*** Opening Data for this task ***

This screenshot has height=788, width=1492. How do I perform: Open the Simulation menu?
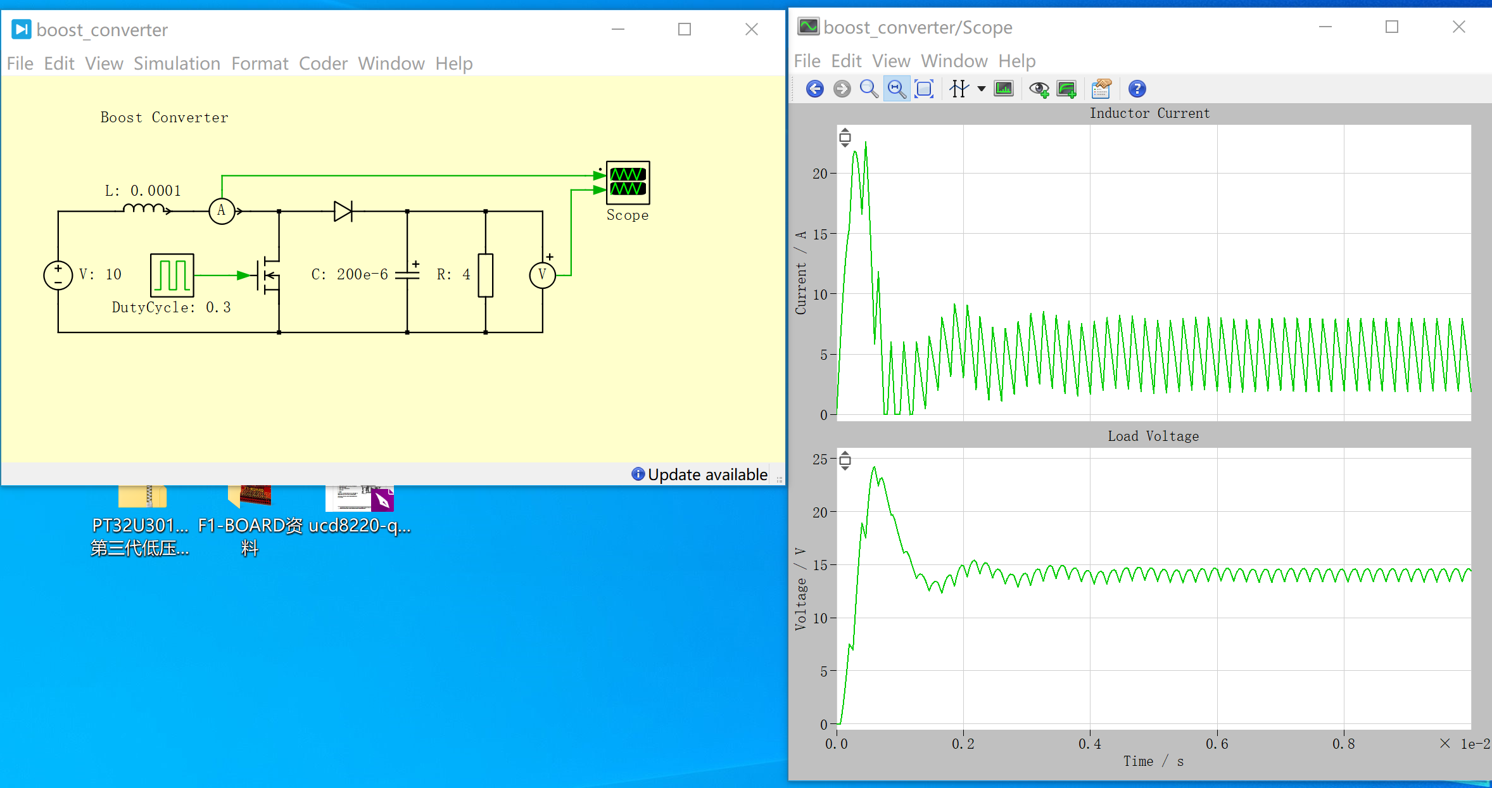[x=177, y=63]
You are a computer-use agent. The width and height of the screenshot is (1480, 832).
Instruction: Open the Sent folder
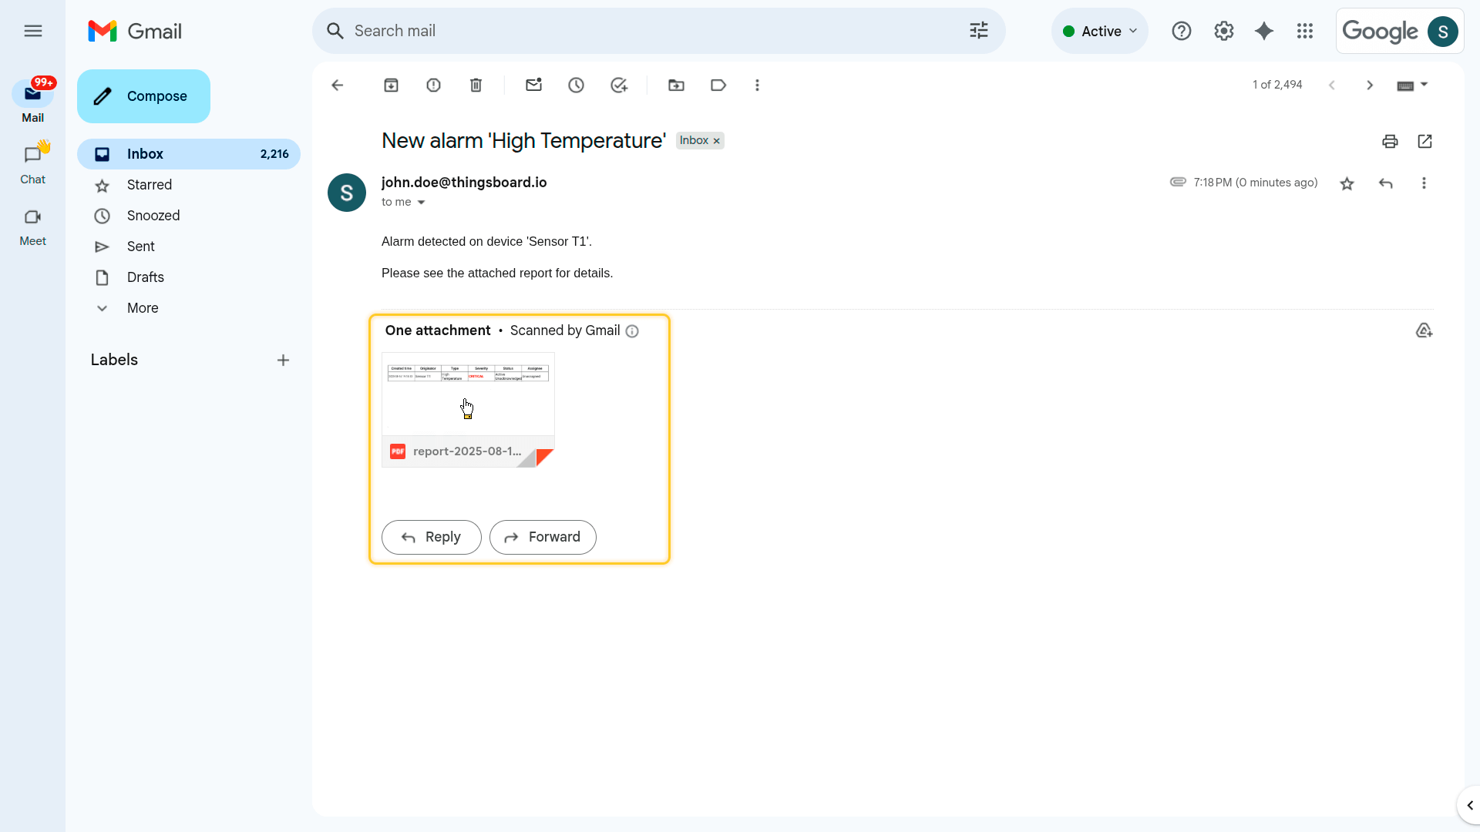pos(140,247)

*** Closing Data for this task ***

Exercise goal >>
Transcribe the entries above verbatim, excluding any image.

Result >>
This screenshot has height=788, width=1492. How do I perform: Open the Simulation menu?
[x=177, y=63]
You are a computer-use agent. The width and height of the screenshot is (1480, 832).
Instruction: Open the Sent folder
pos(140,247)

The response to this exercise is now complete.